Les efforts de la Fondation Amidoul ne s'arrêtent pas là et les actions de sensibilisation se multiplient. Elles prévoient, par exemple, la construction d’un parc de verdure pédagogique, le Tafilelt Parc, dans la zone rocailleuse avoisinant la cité. Offrir plus d’espaces verts aux habitants et les inviter à se questionner sur leur environnement, créer et entretenir un réflexe écologique à travers des formations et ateliers spécifiques... Voici quelques-unes des missions de ce nouvel espace, au service des habitants et de leur environnement.

Photo : Ksar Tafilelt

Afin de soutenir la biodiversité locale, chaque ménage doit planter trois arbres: un palmier, un arbre d'ornement et un fruitier.

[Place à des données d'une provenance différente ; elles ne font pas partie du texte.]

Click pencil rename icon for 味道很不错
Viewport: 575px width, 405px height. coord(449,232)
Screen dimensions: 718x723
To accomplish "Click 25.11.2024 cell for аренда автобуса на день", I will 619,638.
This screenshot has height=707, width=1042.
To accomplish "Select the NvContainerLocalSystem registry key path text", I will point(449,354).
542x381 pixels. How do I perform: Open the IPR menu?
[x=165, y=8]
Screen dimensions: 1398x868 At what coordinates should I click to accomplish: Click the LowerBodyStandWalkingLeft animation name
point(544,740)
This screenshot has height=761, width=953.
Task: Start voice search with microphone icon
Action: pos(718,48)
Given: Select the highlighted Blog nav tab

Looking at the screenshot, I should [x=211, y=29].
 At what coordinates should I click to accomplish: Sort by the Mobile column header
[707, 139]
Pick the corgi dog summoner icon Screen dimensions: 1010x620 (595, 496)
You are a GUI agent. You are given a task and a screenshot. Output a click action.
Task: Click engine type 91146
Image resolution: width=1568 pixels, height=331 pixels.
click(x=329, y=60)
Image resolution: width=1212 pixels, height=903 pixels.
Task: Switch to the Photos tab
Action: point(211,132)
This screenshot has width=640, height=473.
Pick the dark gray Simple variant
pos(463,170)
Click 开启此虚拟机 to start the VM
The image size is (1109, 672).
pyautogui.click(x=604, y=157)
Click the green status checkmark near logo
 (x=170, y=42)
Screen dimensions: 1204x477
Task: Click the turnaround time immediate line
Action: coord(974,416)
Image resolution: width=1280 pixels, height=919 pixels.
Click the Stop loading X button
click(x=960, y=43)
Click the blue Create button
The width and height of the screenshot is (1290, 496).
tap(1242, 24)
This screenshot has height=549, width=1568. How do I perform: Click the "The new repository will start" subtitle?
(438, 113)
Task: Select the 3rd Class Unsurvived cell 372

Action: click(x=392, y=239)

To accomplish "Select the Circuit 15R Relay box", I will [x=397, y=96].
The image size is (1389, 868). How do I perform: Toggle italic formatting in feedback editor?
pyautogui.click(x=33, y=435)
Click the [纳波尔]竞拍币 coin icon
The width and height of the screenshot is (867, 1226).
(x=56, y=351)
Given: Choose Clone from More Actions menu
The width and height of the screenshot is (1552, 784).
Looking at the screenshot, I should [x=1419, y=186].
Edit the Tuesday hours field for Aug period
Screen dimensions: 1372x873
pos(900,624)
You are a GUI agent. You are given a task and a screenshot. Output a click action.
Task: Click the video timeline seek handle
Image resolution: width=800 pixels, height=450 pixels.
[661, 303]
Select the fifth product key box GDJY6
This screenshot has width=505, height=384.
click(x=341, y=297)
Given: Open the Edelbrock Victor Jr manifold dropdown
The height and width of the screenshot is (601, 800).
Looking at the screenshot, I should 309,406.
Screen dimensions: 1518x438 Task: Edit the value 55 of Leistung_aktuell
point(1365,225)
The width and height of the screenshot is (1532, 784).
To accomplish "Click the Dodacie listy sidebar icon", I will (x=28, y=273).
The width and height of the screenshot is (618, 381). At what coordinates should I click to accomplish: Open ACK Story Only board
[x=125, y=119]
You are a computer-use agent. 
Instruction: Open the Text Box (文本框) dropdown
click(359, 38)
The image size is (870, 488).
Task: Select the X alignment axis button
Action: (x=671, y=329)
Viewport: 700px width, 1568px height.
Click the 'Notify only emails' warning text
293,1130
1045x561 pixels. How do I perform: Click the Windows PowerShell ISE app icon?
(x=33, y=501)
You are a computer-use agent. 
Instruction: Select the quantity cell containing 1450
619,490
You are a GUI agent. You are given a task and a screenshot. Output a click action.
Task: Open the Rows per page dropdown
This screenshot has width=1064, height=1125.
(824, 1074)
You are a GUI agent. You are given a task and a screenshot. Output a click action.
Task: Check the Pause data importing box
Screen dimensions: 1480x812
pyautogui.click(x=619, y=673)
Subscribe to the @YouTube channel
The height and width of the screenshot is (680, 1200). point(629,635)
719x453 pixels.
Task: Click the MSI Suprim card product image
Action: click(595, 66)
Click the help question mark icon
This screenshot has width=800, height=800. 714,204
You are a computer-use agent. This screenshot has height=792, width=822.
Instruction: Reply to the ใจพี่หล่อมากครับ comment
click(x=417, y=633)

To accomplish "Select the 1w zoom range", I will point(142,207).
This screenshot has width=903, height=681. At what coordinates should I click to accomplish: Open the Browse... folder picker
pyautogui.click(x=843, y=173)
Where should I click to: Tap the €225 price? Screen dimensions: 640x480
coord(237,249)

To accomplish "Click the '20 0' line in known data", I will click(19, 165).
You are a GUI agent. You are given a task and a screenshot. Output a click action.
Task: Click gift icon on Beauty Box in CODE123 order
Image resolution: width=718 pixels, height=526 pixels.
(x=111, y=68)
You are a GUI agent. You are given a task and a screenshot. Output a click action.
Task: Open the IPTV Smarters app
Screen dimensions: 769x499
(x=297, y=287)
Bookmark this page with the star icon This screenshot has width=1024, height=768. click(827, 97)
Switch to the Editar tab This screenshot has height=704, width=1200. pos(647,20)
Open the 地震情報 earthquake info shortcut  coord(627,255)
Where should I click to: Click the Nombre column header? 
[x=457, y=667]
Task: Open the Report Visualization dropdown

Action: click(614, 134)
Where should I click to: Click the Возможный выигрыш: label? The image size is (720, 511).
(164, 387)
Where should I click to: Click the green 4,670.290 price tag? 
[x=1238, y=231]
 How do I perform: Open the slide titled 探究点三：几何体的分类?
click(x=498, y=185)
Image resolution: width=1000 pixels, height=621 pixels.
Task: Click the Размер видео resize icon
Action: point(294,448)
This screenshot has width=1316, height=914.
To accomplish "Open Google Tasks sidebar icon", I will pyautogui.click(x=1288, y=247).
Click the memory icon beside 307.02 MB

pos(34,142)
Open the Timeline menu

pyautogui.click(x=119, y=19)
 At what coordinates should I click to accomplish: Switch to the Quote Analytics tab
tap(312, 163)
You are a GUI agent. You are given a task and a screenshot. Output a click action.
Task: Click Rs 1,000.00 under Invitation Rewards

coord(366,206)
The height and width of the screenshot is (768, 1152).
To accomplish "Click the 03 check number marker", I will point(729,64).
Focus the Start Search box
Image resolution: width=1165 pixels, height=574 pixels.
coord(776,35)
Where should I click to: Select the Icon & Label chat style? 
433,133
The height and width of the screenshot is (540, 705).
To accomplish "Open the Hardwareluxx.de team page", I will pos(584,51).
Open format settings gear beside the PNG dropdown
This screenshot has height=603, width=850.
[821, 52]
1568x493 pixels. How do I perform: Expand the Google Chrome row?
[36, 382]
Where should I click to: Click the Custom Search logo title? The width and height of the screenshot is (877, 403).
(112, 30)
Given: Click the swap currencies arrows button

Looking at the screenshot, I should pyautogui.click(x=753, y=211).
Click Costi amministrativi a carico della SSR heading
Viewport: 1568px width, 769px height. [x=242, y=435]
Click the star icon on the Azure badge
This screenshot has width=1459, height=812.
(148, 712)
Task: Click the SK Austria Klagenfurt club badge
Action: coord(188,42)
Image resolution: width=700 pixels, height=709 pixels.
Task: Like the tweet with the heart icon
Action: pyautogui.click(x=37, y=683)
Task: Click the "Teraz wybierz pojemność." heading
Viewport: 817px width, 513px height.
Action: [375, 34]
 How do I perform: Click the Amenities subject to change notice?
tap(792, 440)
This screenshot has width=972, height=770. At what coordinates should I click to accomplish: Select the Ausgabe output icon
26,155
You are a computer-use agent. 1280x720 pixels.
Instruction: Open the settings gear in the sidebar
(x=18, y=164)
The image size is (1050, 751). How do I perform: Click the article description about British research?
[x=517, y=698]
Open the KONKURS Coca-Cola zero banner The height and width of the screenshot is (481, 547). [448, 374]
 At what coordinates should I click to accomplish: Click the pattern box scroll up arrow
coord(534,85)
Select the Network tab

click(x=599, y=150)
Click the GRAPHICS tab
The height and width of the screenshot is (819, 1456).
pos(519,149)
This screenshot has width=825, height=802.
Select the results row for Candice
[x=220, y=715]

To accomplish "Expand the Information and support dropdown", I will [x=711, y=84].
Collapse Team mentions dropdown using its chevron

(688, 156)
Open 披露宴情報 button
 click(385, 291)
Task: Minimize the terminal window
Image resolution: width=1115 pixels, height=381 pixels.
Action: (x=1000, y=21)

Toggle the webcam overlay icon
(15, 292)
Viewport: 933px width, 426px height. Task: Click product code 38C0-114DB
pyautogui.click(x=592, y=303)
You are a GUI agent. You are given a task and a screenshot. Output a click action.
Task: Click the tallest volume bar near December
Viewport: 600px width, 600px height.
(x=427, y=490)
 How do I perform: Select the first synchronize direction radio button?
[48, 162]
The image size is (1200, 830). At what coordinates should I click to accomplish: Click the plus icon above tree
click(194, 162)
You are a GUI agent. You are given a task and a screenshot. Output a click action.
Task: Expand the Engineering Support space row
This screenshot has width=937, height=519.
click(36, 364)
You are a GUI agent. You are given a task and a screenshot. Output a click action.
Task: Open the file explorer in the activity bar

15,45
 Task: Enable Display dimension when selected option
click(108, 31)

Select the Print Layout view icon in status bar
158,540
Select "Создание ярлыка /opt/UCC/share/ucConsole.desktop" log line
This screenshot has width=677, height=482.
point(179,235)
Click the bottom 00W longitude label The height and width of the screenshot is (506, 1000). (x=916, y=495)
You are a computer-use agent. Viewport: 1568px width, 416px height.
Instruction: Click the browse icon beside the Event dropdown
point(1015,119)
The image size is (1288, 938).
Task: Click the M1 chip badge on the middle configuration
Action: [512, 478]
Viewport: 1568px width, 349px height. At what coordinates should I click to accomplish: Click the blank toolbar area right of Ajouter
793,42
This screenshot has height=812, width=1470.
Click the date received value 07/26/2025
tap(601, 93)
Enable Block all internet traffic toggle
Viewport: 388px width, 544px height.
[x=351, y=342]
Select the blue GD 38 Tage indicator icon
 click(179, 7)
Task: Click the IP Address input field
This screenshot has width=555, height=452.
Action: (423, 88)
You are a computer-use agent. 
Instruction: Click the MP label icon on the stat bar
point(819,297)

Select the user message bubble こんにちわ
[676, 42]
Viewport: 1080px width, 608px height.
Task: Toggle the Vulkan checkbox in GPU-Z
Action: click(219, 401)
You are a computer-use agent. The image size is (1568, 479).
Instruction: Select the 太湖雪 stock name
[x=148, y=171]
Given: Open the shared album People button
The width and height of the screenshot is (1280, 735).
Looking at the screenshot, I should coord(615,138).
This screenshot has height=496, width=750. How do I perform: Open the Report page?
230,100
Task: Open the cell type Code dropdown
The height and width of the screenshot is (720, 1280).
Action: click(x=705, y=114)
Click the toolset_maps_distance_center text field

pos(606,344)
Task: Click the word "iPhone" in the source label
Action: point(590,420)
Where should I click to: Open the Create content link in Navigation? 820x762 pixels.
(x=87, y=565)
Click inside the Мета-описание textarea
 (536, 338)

... Pour bâtir la société de demain

La fondation Amidoul a, à travers ce projet, su répondre aux nombreuses problématiques immédiates et futures de la cité. Le projet Ksar Tafilelt aura permis, entre autres, de réduire le prix des habitations d’un tiers de leur coût réel, offrant donc de nouvelles perspectives et possibilités aux familles plus démunies. Il aura également apporté une meilleure compréhension aux habitants de leur milieu de vie, et de la nécessité d’un développement urbain durable et intégré, un aspect trop souvent négligé.

Le défi semble donc relevé pour la Fondation Amidoul. Si Ksar Tafilelt a su composer avec l'hostilité de son environnement pour bâtir une société durable, respectueuse de la nature et de son prochain, la preuve n’est-elle pas faite que des modèles responsables peuvent être développés sous nos climats plus cléments ?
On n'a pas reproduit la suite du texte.